▶ **Given entries**
▬▬▬

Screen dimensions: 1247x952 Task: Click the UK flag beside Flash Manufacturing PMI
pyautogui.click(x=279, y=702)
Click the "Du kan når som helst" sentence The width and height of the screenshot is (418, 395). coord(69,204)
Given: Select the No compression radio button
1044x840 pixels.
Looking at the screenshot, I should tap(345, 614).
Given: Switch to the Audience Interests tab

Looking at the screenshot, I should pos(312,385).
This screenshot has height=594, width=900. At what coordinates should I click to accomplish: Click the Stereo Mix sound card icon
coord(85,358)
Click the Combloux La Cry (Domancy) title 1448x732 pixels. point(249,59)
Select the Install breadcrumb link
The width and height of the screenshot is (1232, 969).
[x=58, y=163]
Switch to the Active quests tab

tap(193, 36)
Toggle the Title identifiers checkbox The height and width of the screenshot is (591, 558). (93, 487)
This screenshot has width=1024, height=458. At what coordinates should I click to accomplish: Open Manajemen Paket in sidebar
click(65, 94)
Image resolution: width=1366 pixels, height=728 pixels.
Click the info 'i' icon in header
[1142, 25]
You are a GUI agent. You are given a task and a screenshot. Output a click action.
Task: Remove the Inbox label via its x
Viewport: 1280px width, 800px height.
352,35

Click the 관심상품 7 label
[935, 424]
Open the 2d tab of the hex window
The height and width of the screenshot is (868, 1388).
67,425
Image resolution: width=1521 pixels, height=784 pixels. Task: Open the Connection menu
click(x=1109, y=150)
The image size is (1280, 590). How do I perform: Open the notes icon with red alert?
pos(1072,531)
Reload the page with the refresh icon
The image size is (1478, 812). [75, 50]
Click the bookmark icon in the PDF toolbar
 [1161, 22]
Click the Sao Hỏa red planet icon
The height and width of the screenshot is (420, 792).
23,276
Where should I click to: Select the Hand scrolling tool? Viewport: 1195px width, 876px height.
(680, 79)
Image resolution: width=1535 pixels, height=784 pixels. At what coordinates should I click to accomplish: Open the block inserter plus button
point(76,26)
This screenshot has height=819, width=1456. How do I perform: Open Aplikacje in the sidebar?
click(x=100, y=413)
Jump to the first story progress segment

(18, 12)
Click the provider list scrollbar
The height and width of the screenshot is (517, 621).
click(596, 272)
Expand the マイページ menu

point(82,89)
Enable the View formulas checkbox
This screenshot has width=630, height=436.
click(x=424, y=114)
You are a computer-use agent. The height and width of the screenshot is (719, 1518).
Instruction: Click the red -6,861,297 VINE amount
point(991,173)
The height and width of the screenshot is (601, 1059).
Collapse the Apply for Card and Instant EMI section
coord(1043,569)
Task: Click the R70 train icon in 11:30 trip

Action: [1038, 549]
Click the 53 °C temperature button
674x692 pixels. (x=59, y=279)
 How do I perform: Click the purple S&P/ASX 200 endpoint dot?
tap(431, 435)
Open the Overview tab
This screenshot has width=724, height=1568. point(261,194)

▬▬▬

▶ **What the exercise asks**
Say, as a bare number, how many lines in the entries above include the string "agent".

▶ **Finished exercise**
2